Calculating the order of an power element in a group

Question

Trying to understand the group order material. While practising, I came across with the following question.

Consider $g\in G$ so $o(g)=15$. calculate $o(g^7),o(g^{-1})$.

I'm not sure how to approach this question. I understand from $o(g)=15$ that $g^{15}=e$. So in order to calculate $o(g^5)$ we will have to do some arithmetic on $g^{15}$. we need to find $k\in\mathbb{N}$ so $(g^7)^k = e$. We are getting $g^{7k}=e$ and now I'm not sure what do next. Also probably the bigger problem is to understand how to calculate $o(g^{-1})$.

Answer 1

The assertion $\operatorname{ord}(g)=12$ means two things:

1. $g^{12}=e$;
2. if $k\in\{1,2,\ldots,11\}$, then $g^k\neq e$.

A standard fact about the order of an element is this: $g^k=e\implies\operatorname{ord}(g)\mid k$.

From the fact that $g^{12}=e$, you deduce that $(g^5)^{12}=e$, since$$(g^5)^{12}=g^{5\times12}=(g^{12})^5=e^5=e.$$Therefore, $\operatorname{ord}(g^5)$ is at most $12$.

Now, take $k\in\{1,2,\ldots,11\}$ and assume that $(g^5)^k=e$. This means that $g^{5k}=e$. But then, since $\operatorname{ord}(g)=12$, $12\mid5k$. Since $\gcd(12,5)=1$, it follows that $12\mid k$, which is impossible, since $k\in\{1,2,\ldots,11\}$. This proves that $\operatorname{ord}(g^5)=12$.

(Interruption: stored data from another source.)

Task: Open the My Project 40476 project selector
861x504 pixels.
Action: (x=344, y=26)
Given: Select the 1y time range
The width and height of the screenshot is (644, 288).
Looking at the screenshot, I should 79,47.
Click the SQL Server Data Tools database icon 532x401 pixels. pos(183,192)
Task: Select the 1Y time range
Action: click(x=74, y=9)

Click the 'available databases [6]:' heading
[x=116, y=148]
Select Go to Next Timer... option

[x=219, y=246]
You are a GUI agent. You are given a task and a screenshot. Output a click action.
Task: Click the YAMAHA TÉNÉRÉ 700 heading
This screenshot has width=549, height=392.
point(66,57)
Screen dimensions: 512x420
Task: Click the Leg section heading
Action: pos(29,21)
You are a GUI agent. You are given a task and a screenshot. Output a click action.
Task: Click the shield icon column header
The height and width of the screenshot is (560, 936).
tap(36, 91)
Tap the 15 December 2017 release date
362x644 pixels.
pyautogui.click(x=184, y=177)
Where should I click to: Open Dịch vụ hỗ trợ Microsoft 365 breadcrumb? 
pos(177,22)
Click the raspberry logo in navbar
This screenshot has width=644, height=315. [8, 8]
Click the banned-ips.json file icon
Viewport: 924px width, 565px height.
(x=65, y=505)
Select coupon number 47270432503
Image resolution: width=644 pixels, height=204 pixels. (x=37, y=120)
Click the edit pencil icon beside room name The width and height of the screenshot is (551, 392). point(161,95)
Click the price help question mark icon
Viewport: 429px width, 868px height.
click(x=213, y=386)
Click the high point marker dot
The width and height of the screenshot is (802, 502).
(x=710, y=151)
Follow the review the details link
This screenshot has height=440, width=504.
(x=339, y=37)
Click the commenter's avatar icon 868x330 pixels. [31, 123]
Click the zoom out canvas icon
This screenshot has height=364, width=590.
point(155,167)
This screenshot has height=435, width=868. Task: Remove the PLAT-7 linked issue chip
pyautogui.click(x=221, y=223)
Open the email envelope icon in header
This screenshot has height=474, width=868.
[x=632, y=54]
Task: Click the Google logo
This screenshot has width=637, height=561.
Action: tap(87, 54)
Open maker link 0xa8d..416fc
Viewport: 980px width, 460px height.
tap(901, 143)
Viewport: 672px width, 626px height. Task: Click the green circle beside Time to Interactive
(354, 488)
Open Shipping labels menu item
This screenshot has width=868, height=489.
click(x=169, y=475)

Now, prove that $\operatorname{ord}(g^{-1})$ is also equal to $12$.

Answer 2

If you are concerned with the order of $g^{-1}$ ("probably the bigger problem"), then everything is fine. It is easy to see that $o(g)=o(g^{-1})$:

An element of a group has the same order as its inverse

For the first question, by Lagrange, the order of the subgroup generated by an element divides the order of the group.